Vaaz; İyiliğe sevk için söylenen söz, nasihat,
öğüt, bir kimseye, kalbini yumuşatacak sûrette sevap ve ikaba dair söz söylemek,
nasihat etmek, bu yolda söylenilen söze denir. İnsanların dinî yönden
aydınlatılması, onların ibâdetlerini eksiksiz ve yanlışsız yapabilmelerini
sağlayacak ilmihâl bilgilerinin verilmesini de amaçlayan vaaz'ın, insanlık kadar
eski bir geçmişe sahip olduğu söylenebilir. Hâlen mensup ve müntesibi bulunan
dinleri (İlâhî, muharref, bâtıl) hayatiyetlerini sürdürme vâsıtalarından biri de
hiç şüphesiz vaaz yoludur. Yahudiliğin vaaz görevini haham, Hristiyanlığın
papaz, İslâm'ın da vâiz yerine getirir. İslâm açısından bâtıl olmakla beraber,
günümüzde varlığını sürdüren Budizm, Sıkh, Şintoizm vb. dinleri râhipleri
vâsıtasıyla, kendilerine has mâbedlerinde vaaz yoluyla telkin etmektedirler.



Vaaz, hutbe gibi zorunlu olmamakla birlikte son
derece önemlidir ve Müslümanlar için bir görevdir. Çünkü insanları iyiliğe dâvet
edip, kötülükten sakındırmak Müslümanlara farz-ı kifayedir. Allah (c.c) bir
âyet-i kerîmede: "Sizden, hayra dâvet eden, iyiyi emreden, kötülükden sakındıran
bir bir ümmet olsun, işte kurtuluşa erenler bunlardır" buyurmaktadır (3/Âl-i
İmran, 104). Bir başka âyetin meali de şöyledir: "Rabbinin yoluna hikmet ve
güzel öğütle dâvet et. Onlarla en güzel şekilde mücadele et. Şüphesiz Rabbin
doğru yoldan sapanı da. Hidayette olanları da çok iyi bilir" (16/Nahl, 125)

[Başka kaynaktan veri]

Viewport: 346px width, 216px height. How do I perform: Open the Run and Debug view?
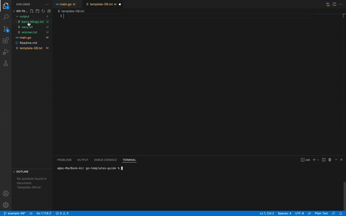6,52
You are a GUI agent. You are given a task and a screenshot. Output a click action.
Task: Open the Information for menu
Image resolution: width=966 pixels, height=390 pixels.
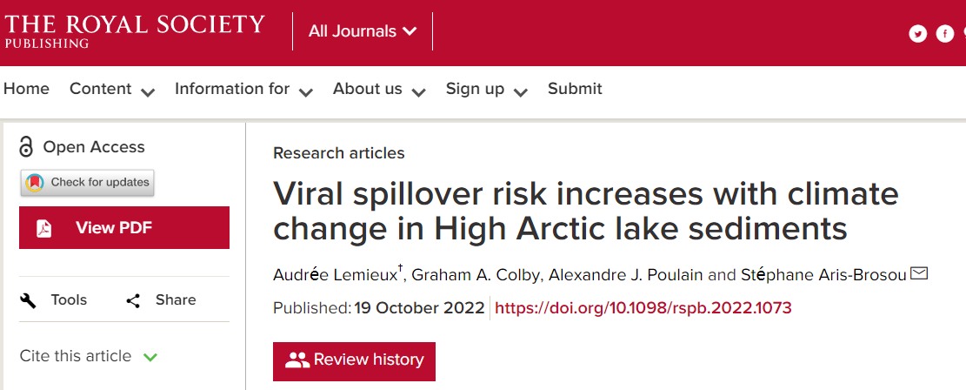click(x=244, y=89)
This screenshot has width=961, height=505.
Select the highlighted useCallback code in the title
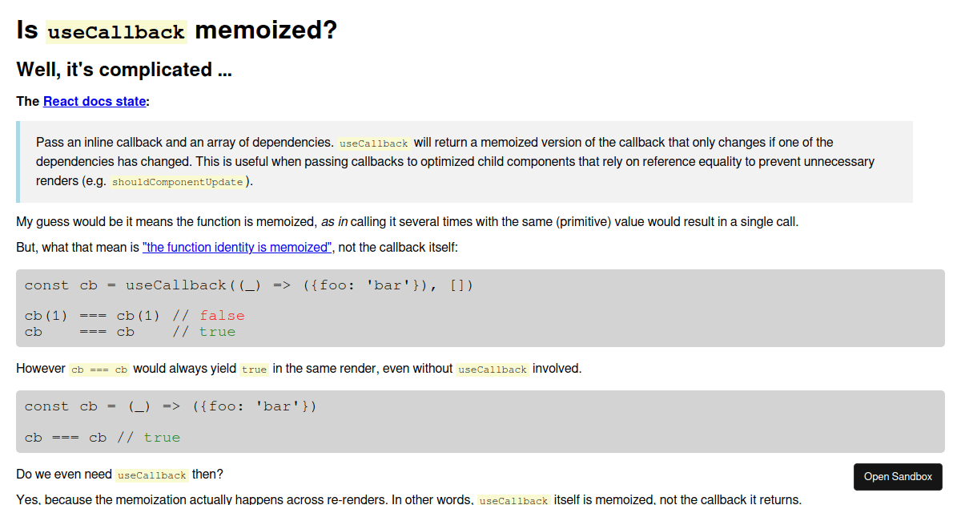coord(117,32)
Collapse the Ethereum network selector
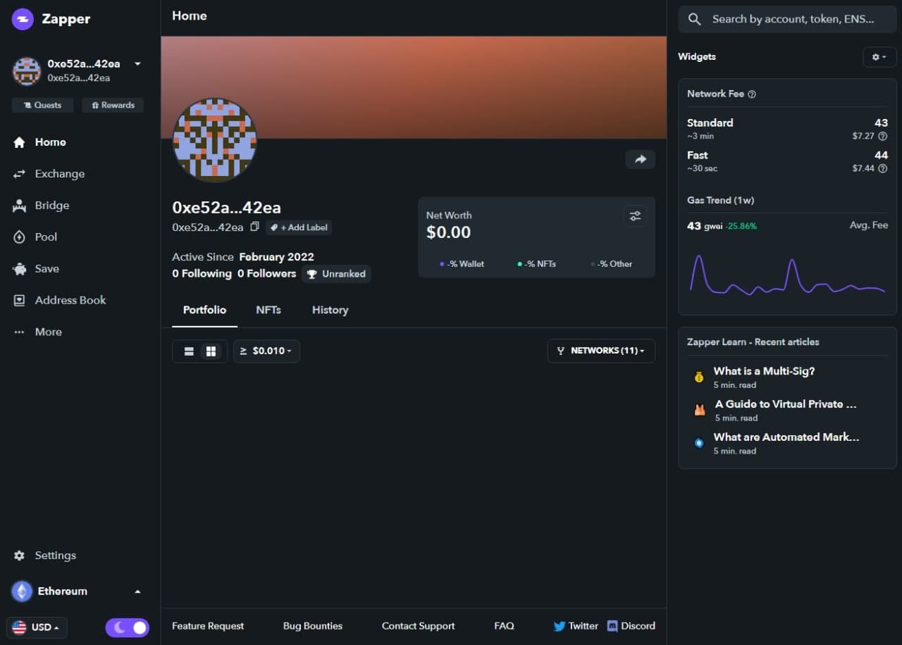The image size is (902, 645). [x=137, y=591]
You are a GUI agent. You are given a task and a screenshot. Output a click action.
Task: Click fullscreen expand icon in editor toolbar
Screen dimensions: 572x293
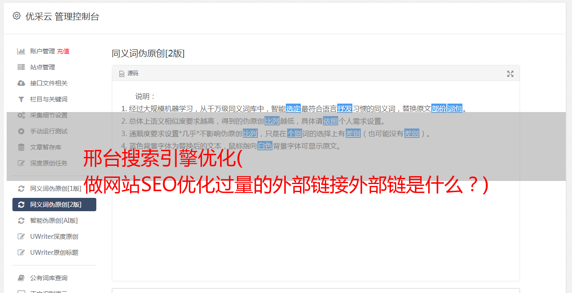click(x=510, y=74)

buyurmuştur. Peygamber efendimiz de bir hadîsinde peşi peşine üç defa: "Din
nasîhattir..." (Buhârî, Ahkâm 43; Müslim, İman 22) buyurmuştur. İşte bu
âyetler ve hadîsi şerif vaaz ve irşadın Müslüman hayatındaki önemini en güzel
şekilde ortaya koymaktadır.

Vaaz aslında bir şeyi öğretmek maksadıyla değil,
telkîn gayesiyle yapılır. Genellikle, cemaatın bildiği şeyleri tesirli bir
üslupta anlatıp onları doğru yola çekmeyi, kötülüklerden uzaklaştırmayı hedef
alır. İslâmîyet, irşad ve tebliğ görevini bütün Müslümanlara yüklediği için,
eskiden kendisine ilmî yetenek görenler halka vaa'z ederler ve İslâmı
anlatırlardı. Ancak, zamanla insanların dînî ilimlere fazla ilgi göstermemeleri
yüzünden irşad görevini yürütebilecekler azalmış veya eksik bilgileriyle
cemaatın karşısına çıkıp onlara yanlış bilgiler verenler görülmüştür. Türkiye'de
vaaz görevi, sadece Diyanet İşleri Başkanlığı'nca özellikle cami ve mescidlerde
yerine getirilmektedir. Başkanlık 2.7.1965 tarihinde kabul edilen 633 sayılı
Kuruluş ve Görevleri Kanunu ile bu görevi üstlenmiş bulunmaktadır. Adı geçen
kanunun 17. maddesi vaaz ve irşad konusuna ayrılmıştır. Yine Başkanlığın, Merkez
ve Taşra Teşkilâtı Çalışma Yönergesi, 4. Bölümü camilerde yapılacak vaaz ve
irşad görevini düzenlemiş bulunmaktadır. Bu Yönerge'nin 26. maddesi Vaaz ve
İrşad Kurulu'nun teşekkülünü 29. maddesi Vaaz ve İrşad ekiplerinin kurulmasını,
31. maddesi Vaazın hazırlanmasında uyulacak şartları, 32. maddesi de Vaaz
Edilirken Uyulacak Şartları tesbit etmiş bulunmaktadır. Yapılan bu düzenlemeler
ile vaazların devletin resmî ideolojisi çerçevesinde hareket etmeleri ve
insanlara İslâm'ın gerçek boyutlarıyla anlatılmasının engellenmesi
hedeflenmiştir. (12)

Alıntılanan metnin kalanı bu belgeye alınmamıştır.